Two machines wired with a single direct 10 GbE link — no switch in the middle.

Host	Arch	Cores	RAM	Role
`beelink`	x86_64 (Ryzen AI Max+ 395)	32	124 GiB	head — runs `mpiexec`, NFS server, prep/postprocess, web
`spark`	aarch64 (DGX Spark / Grace)	20	119 GiB	peer — runs additional MPI ranks

Two architectures, deliberately. The spark is a Grace-based aarch64 dev kit that happens to be on the desk; throwing it in adds 20 cores of unused capacity for free. The catch — which becomes the central engineering choice below — is that MPI has to bridge x86_64 ↔ aarch64 in the same job.

The 10 GbE link is configured statically:

beelink: enp197s0f0   10.10.10.1/30
spark:   enP7s7        10.10.10.2/30

Both ends keep the link up via a NetworkManager profile (icon-fast, autoconnect=yes). RTT is ~0.3–0.7 ms; raw SSH throughput is ~520 MB/s, which is encryption-bound, not link-bound.
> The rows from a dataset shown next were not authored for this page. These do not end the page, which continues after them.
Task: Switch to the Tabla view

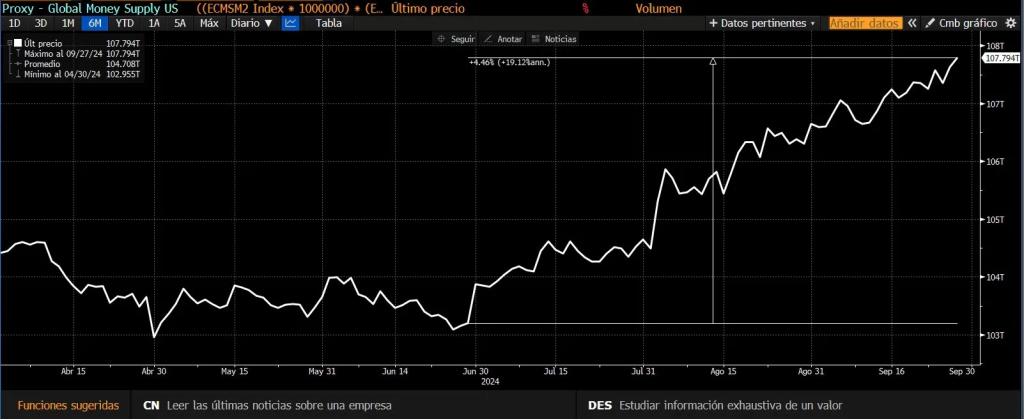Action: coord(329,22)
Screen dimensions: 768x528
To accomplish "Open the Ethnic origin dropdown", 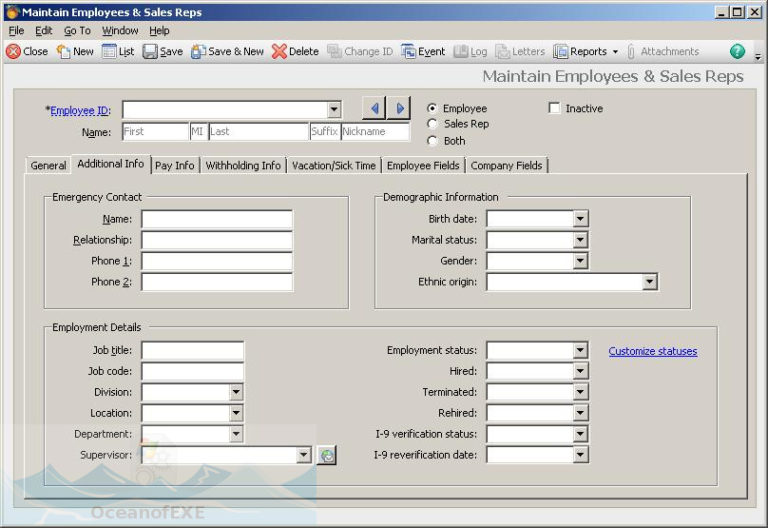I will (x=649, y=282).
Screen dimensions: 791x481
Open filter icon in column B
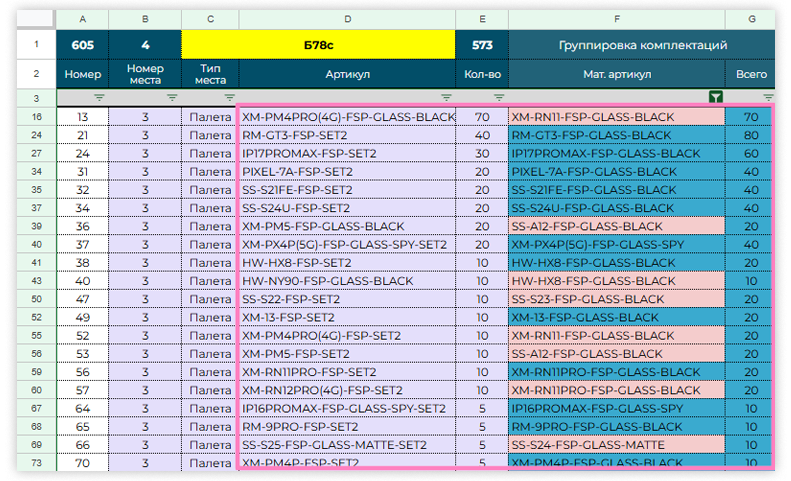(172, 98)
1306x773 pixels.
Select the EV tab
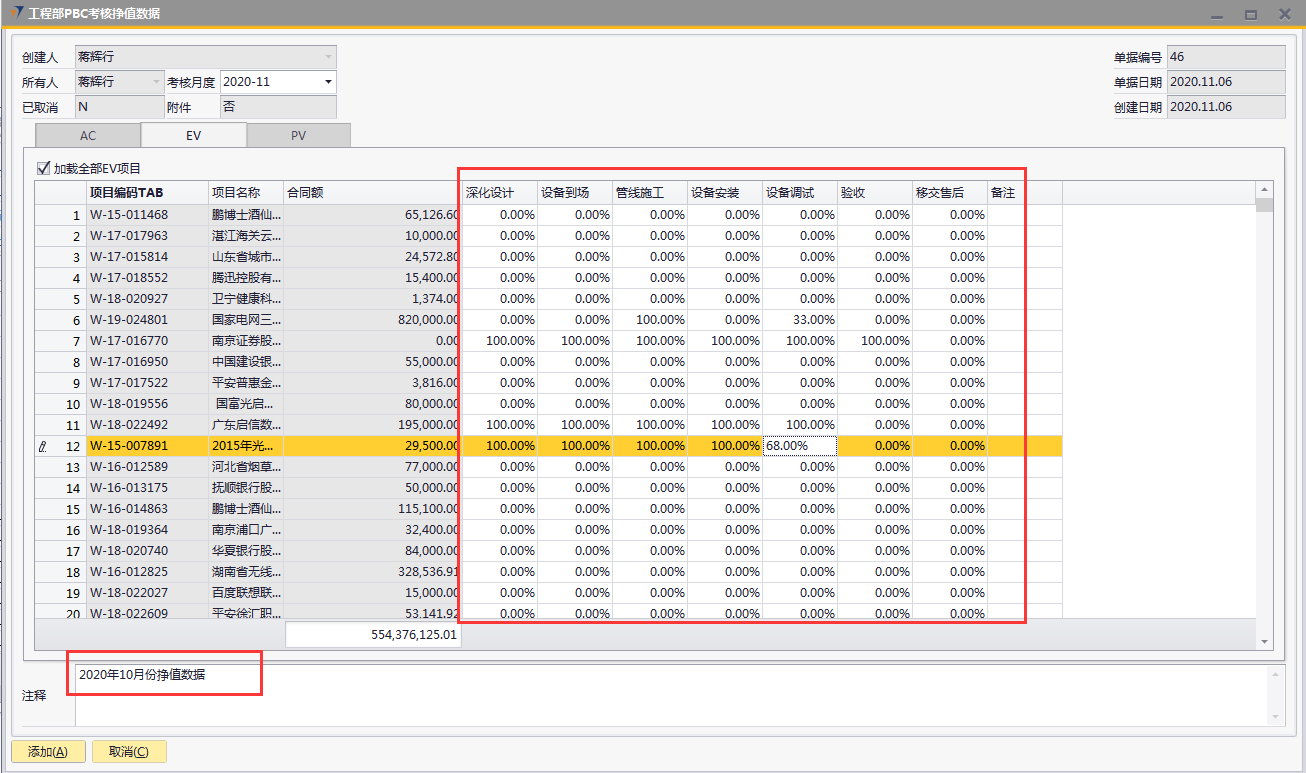coord(193,136)
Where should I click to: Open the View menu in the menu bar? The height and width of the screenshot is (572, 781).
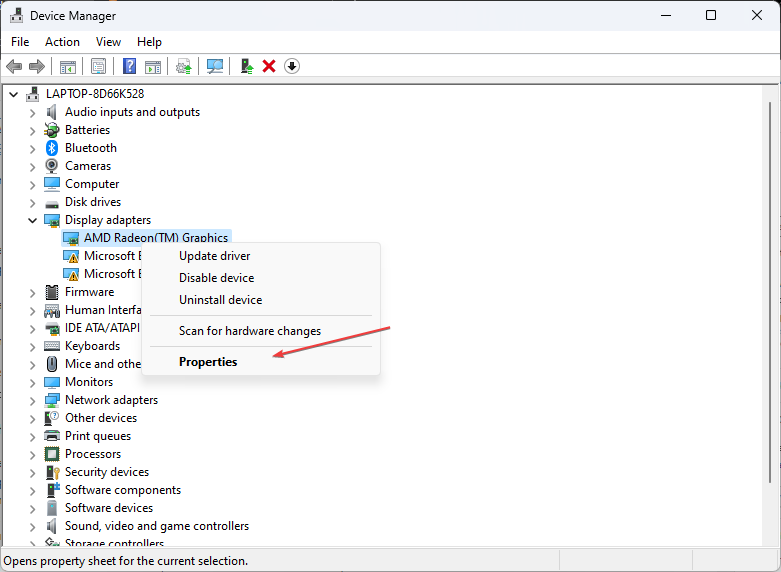(x=108, y=42)
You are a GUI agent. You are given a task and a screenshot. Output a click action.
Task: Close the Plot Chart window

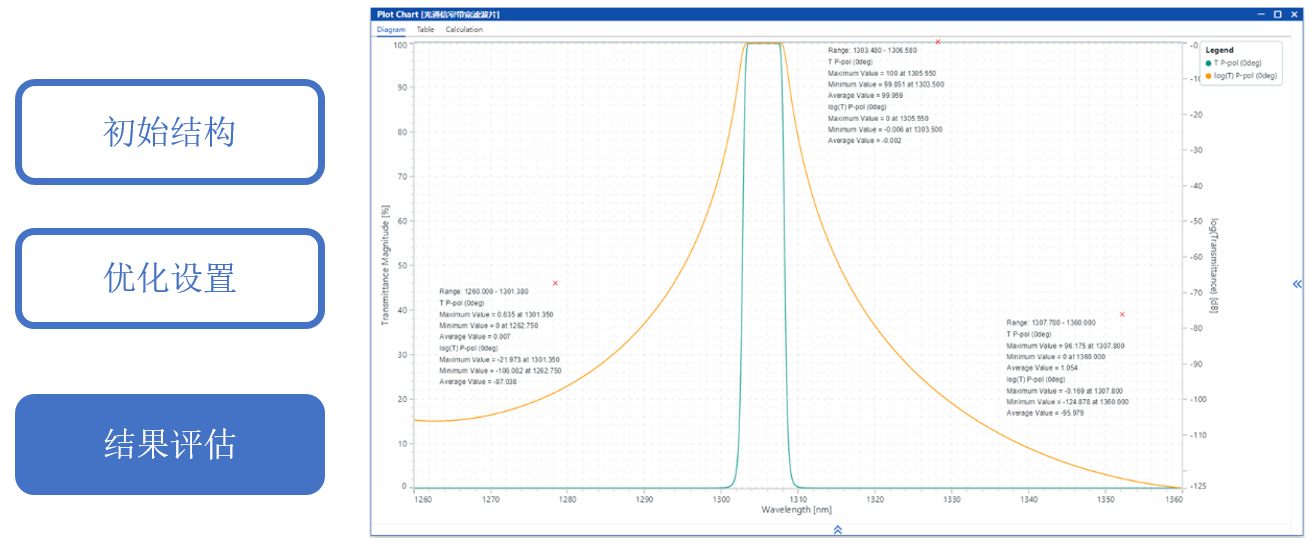1293,15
WiFi and the Tailscale fallback path are explicitly not used for cluster traffic: MPI halo exchanges are latency-sensitive and lossy paths cause synchronous stalls across every rank.

Two boxes, one cable, two arches. Everything else (NFS, SSH, MPI) rides this single 10 GbE link.

The MPI choice that nothing else flowed from

There are two practical MPI implementations on Linux: OpenMPI and MPICH. They have the same API, similar ABIs, comparable performance. For a homogeneous cluster you can use either.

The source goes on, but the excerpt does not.